Where possible we will extract data to allow an intention‐to‐treat analysis (the analysis should include all the participants in the groups to which they were originally randomly assigned). If the number randomised and the numbers analysed are inconsistent, we will calculate the percentage loss‐to‐follow‐up and report this information in an additional table. For binary outcomes we will record the number of participants experiencing the event in each group of the trial. For continuous outcomes for each group, we will extract the arithmetic means and standard deviations. If the data are reported using geometric means we will extract standard deviations on the log scale. Medians and ranges will be extracted and reported in tables.
Quality Assessment
The quality assessment of the included randomised controlled trials will be undertaken independently by two review authors (JY and SH).

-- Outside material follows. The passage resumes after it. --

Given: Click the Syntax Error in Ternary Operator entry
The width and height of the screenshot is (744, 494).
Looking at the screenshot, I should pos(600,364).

They will assess the methodological quality of each trial in terms of generation of allocation sequence, allocation concealment, and loss to follow up. For each trial, generation of allocation sequence and allocation concealment will be classed as 'adequate', 'inadequate', or 'unclear' according to Juni 2001. Loss to follow up will be considered adequate if it is less than 10%. Blinding will not be feasible for these trials. This information will be displayed in an additional table and described in the section 'Methodological quality of included studies'. After including all eligible studies in the primary analysis, we aim to conduct sensitivity analyses for each of the quality factors using the subgroups adequate, inadequate, or unclear.
Further sensitivity analyses will be performed as follows:
(1) excluding unpublished studies;
(2) excluding studies of the lowest quality; and
(3) exclusion of one or more large studies (if found) to assess how much they dominate the results.
Data synthesis
Data will entered by JY into RevMan. Outcome measures for binary data will be compared using risk ratios. For continuous data, measured using the same scale, we will use the mean difference. If a variety of scales have been used to measure the same outcome in different trials and we cannot convert between scales, we will use standardised mean difference. If continuous data has been reported using geometric means we will combine the findings on a log scale and report on the original scale. Medians and ranges will be reported in tables only. We will assess heterogeneity amongst trials by inspecting the forest plots and using the Chi² test for heterogeneity with a 10% level of significance.
Where it is appropriate to pool data and heterogeneity is detected, we will use the random‐effects model. We do not intend to combine results of trials with different interventions. We intend to explore the following potential sources of heterogeneity using subgroup analyses:
(1) age of participants;
(2) location of restoration (anterior or posterior);
(3) type of cavity (class I ‐ V); and
(4) technique used in tooth preparation prior to placement of restoration (conventional or atraumatic restorative technique).
We will consider publication bias using a funnel plot. It is acknowledged that funnel plot asymmetry could be caused by publication bias, quality, or heterogeneity (Egger 1997).